(Edited press release)
The National Thoroughbred Racing Association announced June 17 that Delaware Park in Stanton, Del., has been fully accredited by the NTRA Safety and Integrity Alliance following a complete review of all racing operations at the facility.
Delaware Park is the fourth racing facility to be so designated by the alliance. Churchill Downs and Keeneland were accredited in April; Belmont Park received accreditation in May; and Pimlico Race Course was granted provisional accreditation in May.
The accreditation of Delaware Park was the culmination of a lengthy certification process that began with the track’s completion of a 48-page written application and continued as Delaware Park hosted several meetings with Alliance officials. The on-site review included inspections of all facets of the racing facility, and interviews with track executives, racetrack personnel, jockeys, owners, trainers, stewards and regulators. It was led by Jennifer Durenberger, DVM, racing official Richard Lewis; and Mike Ziegler, executive director of the NTRA Safety and Integrity Alliance.

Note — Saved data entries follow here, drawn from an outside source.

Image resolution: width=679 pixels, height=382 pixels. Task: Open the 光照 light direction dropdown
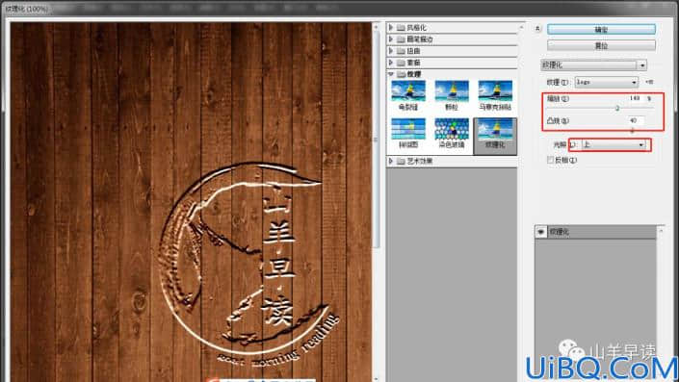(x=614, y=144)
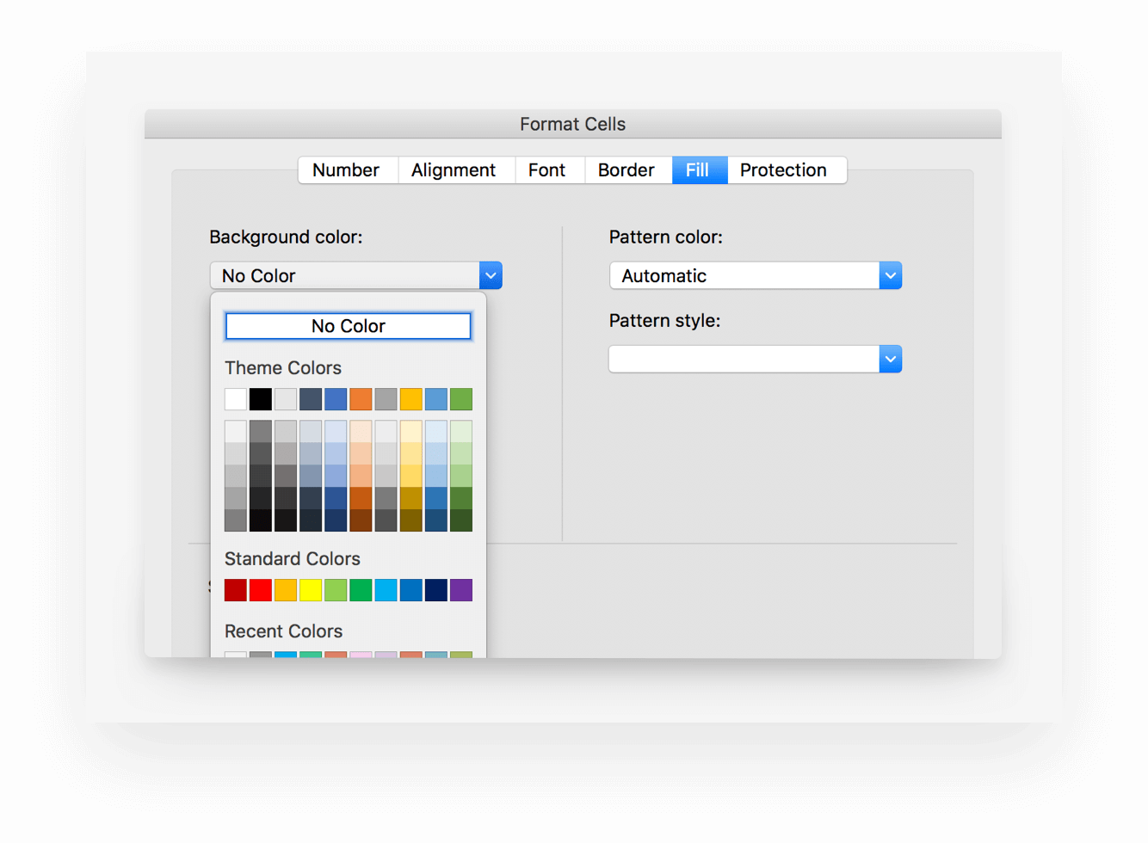Open the Pattern color dropdown
The height and width of the screenshot is (843, 1148).
click(x=890, y=275)
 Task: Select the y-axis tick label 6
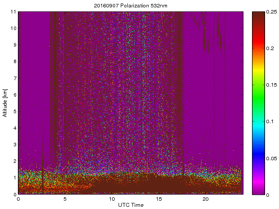pyautogui.click(x=15, y=95)
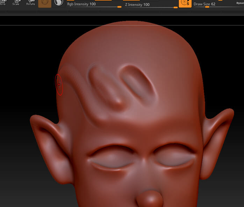Switch to Scale mode

point(16,2)
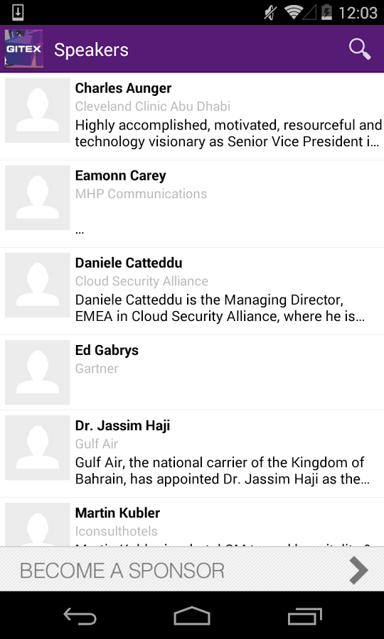The image size is (384, 639).
Task: Tap the Speakers title in header
Action: click(92, 50)
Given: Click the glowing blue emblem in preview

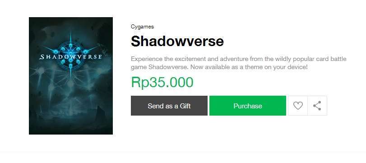Looking at the screenshot, I should (x=70, y=53).
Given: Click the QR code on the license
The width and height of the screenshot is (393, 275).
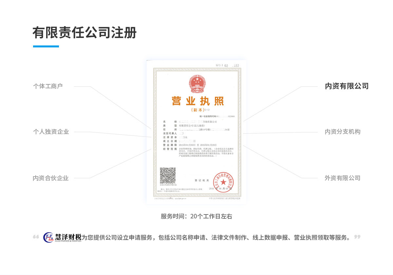Looking at the screenshot, I should (x=168, y=176).
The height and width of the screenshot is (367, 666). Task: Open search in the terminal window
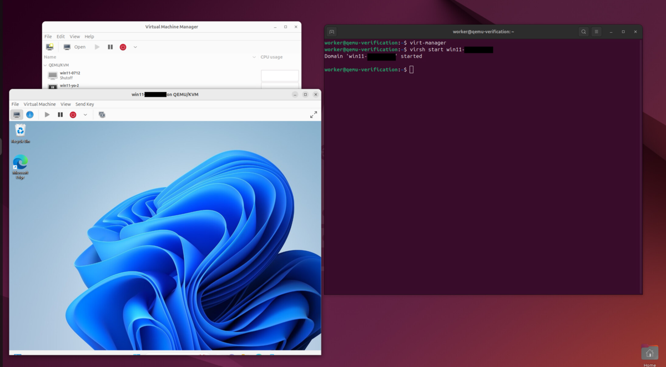583,32
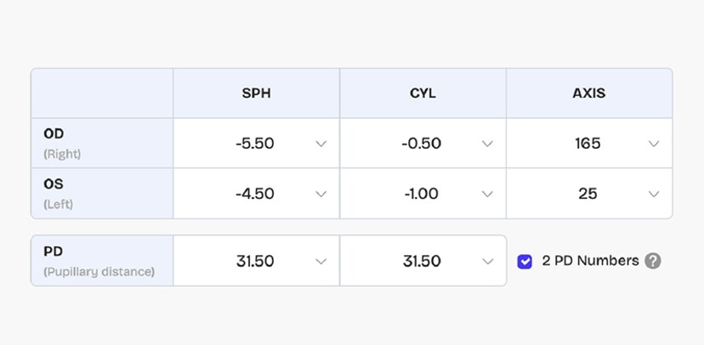Expand the OS AXIS chevron arrow

654,194
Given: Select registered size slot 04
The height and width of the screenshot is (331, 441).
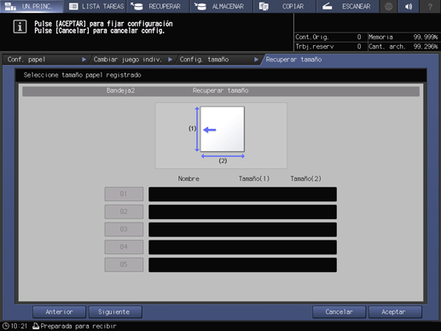Looking at the screenshot, I should (x=124, y=247).
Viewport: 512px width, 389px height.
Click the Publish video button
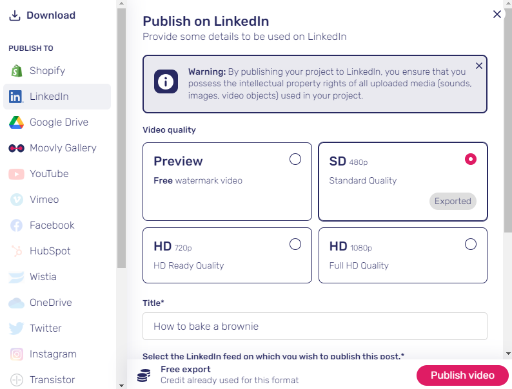(x=462, y=375)
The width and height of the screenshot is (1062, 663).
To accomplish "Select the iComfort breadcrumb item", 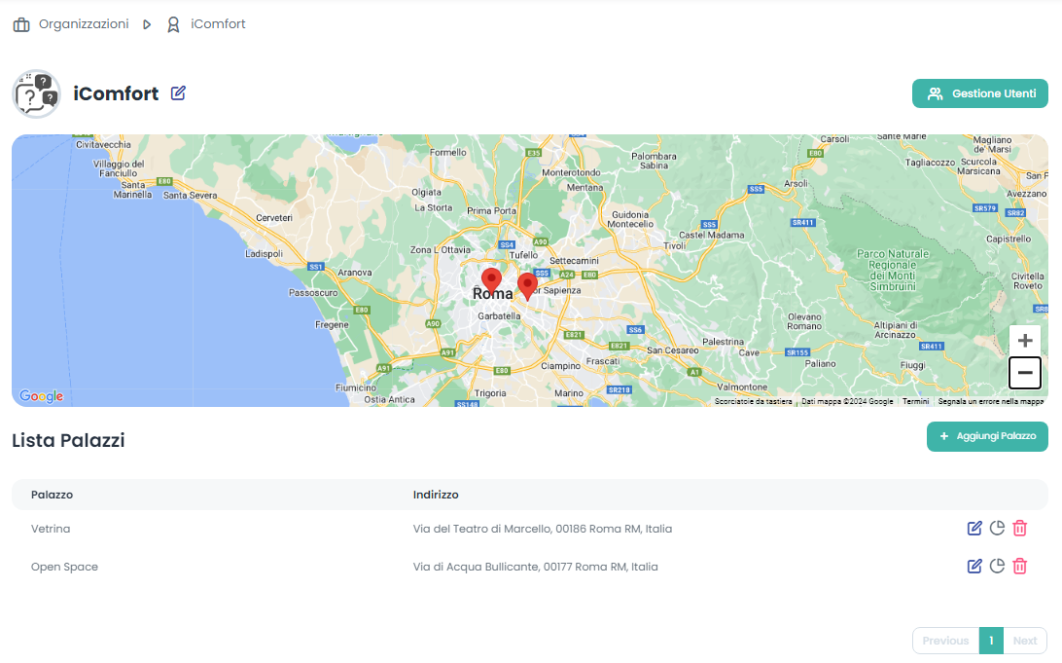I will click(218, 24).
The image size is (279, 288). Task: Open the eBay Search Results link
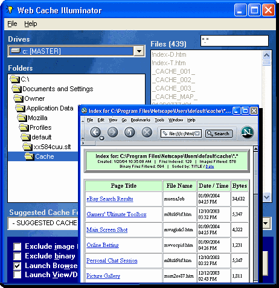point(110,199)
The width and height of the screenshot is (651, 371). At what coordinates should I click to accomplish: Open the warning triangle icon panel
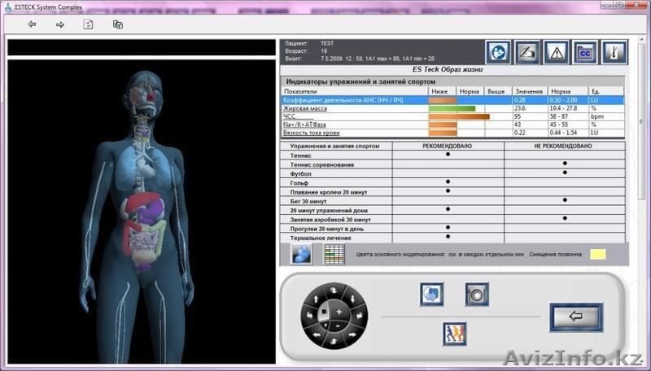coord(556,52)
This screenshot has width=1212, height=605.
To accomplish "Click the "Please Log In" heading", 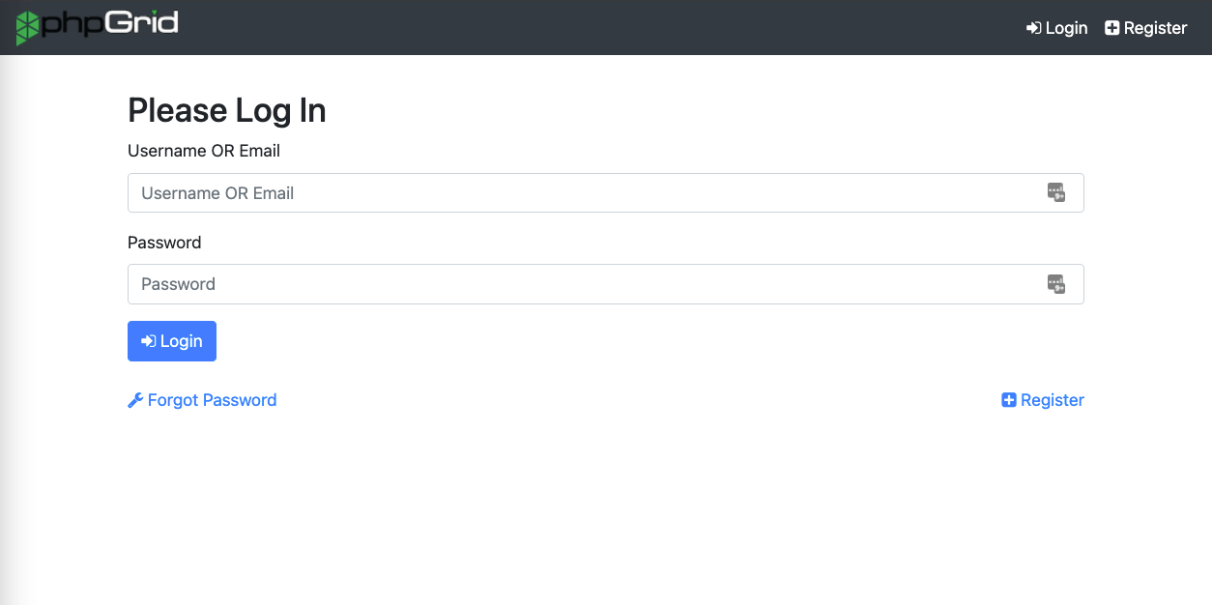I will [227, 111].
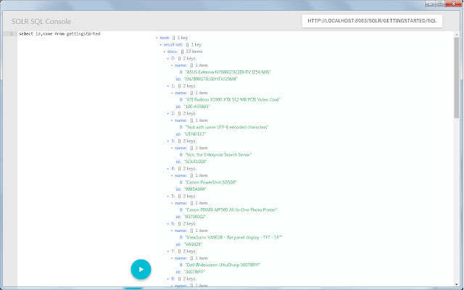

A ceremony at the track to recognize Delaware Park’s accreditation was scheduled for June 17. Attendees will include Delaware Gov. Jack Markell and the Tommy G. Thompson, former four-term governor of Wisconsin and U.S. Secretary of Health and Human Services, who serves as independent counsel of the alliance.
“I am happy to report that Delaware Park, one of the nation’s most picturesque racetracks and home to the $1 million Delaware Handicap this summer, has been accredited by the NTRA Safety and Integrity Alliance,” said Alex Waldrop, president and CEO of the NTRA. “Delaware Park is to be commended for its commitment to the human and equine athletes who compete there.”
“We reviewed Delaware Park in late April during its current meeting,” said Ziegler. “The inspection went extremely well, with the announcement of accreditation slightly delayed pending the creation of formal, written policies which are now completed.”
“We are delighted that the NTRA has recognized the commitment that Delaware Park has made to the safety and integrity of thoroughbred racing,” said William Fasy, COO of Delaware Park. “In cooperation with the Delaware Thoroughbred Racing Commission, our horsemen and our jockeys, we have been on the forefront of industry efforts to get steroids out of racing and to make racing safer for all involved. Just as important, we also have implemented a racehorse retirement program, endorsed by our horsemen, that provides a way for former racehorses to move into second careers. All of these efforts allow us to present racing that is as safe, fair and humane as possible.”
The alliance, formed last October with the goal of establishing national uniform standards in the areas of safety and integrity, includes 55 racetracks in North America and every major national horsemen’s organization. Alliance certification standards cover five broad areas: injury reporting and prevention; creating a safer racing environment; aftercare and transition of retired racehorses; uniform medication, testing and penalties; and safety research. Within those five categories, specific standards focus on areas including:
--Systematic reporting of equine injuries
--Aftercare of racehorses
--Pre- and post-race veterinary examinations
--Health and safety of jockeys
--Riding crops and their use
--Horse shoes and hoof care
--Safety equipment for jockeys and horse handlers
--Exogenous Anabolic Steroids
--Alkalinizing agents (TCO2)
--On-track emergency medical care for humans and equines
--Freezing and retrospective testing of post race samples
--Security assessment and training
The accreditation program initially will focus on human and equine safety, but will be expanded to cover additional areas, including wagering security.
Arlington Park, Calder Race Course, Emerald Downs and Monmouth Park are among the next racetracks that will undergo Alliance review.